Each line must appear in the answer exactly as it does in the data.

Data excerpts:
══════

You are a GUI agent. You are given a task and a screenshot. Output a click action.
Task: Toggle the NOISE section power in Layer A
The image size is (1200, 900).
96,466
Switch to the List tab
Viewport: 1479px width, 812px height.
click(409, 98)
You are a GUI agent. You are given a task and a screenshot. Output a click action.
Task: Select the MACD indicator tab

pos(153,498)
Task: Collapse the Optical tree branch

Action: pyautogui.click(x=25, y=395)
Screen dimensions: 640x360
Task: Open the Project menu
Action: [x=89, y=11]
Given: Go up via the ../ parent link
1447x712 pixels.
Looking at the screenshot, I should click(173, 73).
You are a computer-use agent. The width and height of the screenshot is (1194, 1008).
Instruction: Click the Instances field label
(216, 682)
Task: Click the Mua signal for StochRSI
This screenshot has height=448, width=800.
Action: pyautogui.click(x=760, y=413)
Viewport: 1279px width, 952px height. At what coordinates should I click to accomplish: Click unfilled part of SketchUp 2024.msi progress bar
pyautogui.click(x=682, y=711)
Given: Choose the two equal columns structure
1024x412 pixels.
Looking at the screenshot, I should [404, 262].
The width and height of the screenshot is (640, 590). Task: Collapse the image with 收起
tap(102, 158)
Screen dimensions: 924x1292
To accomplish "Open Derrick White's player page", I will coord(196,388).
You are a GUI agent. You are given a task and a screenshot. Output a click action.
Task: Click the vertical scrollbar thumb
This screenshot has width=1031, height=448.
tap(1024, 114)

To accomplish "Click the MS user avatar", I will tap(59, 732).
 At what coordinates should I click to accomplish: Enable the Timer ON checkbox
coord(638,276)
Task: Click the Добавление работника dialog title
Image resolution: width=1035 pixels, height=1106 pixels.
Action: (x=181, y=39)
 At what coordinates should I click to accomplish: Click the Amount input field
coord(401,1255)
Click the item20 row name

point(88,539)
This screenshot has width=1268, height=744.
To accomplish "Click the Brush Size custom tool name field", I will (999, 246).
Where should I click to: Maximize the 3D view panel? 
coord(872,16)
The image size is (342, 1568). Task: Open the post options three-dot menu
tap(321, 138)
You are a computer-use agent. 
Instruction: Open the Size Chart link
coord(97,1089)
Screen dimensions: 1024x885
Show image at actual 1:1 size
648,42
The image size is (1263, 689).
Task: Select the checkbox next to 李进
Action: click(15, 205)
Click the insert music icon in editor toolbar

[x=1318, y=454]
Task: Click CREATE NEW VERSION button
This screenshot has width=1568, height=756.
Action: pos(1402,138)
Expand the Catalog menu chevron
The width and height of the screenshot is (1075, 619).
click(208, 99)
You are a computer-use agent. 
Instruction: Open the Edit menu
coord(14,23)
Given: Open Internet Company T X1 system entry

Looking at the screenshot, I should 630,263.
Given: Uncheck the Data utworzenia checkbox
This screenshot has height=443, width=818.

══════

* _Solution to this task_:
You are a GUI agent. You are given a task and a screenshot. Output a click action.
Task: Toggle the NOISE section power in Layer A
The image size is (1200, 900).
96,466
Switch to the List tab
Viewport: 1479px width, 812px height.
click(409, 98)
You are a GUI agent. You are given a task and a screenshot. Output a click action.
Task: Select the MACD indicator tab

pos(153,498)
Task: Collapse the Optical tree branch

Action: pyautogui.click(x=25, y=395)
Screen dimensions: 640x360
Task: Open the Project menu
Action: [x=89, y=11]
Given: Go up via the ../ parent link
1447x712 pixels.
Looking at the screenshot, I should click(173, 73).
You are a computer-use agent. The width and height of the screenshot is (1194, 1008).
Instruction: Click the Instances field label
(216, 682)
Task: Click the Mua signal for StochRSI
This screenshot has height=448, width=800.
Action: pyautogui.click(x=760, y=413)
Viewport: 1279px width, 952px height. At what coordinates should I click to accomplish: Click unfilled part of SketchUp 2024.msi progress bar
pyautogui.click(x=682, y=711)
Given: Choose the two equal columns structure
1024x412 pixels.
Looking at the screenshot, I should [404, 262].
The width and height of the screenshot is (640, 590). Task: Collapse the image with 收起
tap(102, 158)
Screen dimensions: 924x1292
To accomplish "Open Derrick White's player page", I will coord(196,388).
You are a GUI agent. You are given a task and a screenshot. Output a click action.
Task: Click the vertical scrollbar thumb
This screenshot has width=1031, height=448.
tap(1024, 114)

To accomplish "Click the MS user avatar", I will tap(59, 732).
 At what coordinates should I click to accomplish: Enable the Timer ON checkbox
coord(638,276)
Task: Click the Добавление работника dialog title
Image resolution: width=1035 pixels, height=1106 pixels.
Action: (x=181, y=39)
 At what coordinates should I click to accomplish: Click the Amount input field
coord(401,1255)
Click the item20 row name

point(88,539)
This screenshot has width=1268, height=744.
To accomplish "Click the Brush Size custom tool name field", I will (999, 246).
Where should I click to: Maximize the 3D view panel? 
coord(872,16)
The image size is (342, 1568). Task: Open the post options three-dot menu
tap(321, 138)
You are a computer-use agent. 
Instruction: Open the Size Chart link
coord(97,1089)
Screen dimensions: 1024x885
Show image at actual 1:1 size
648,42
The image size is (1263, 689).
Task: Select the checkbox next to 李进
Action: click(15, 205)
Click the insert music icon in editor toolbar

[x=1318, y=454]
Task: Click CREATE NEW VERSION button
This screenshot has width=1568, height=756.
Action: pos(1402,138)
Expand the Catalog menu chevron
The width and height of the screenshot is (1075, 619).
click(208, 99)
You are a computer-use agent. 
Instruction: Open the Edit menu
coord(14,23)
Given: Open Internet Company T X1 system entry

Looking at the screenshot, I should 630,263.
Given: Uncheck the Data utworzenia checkbox
This screenshot has height=443, width=818.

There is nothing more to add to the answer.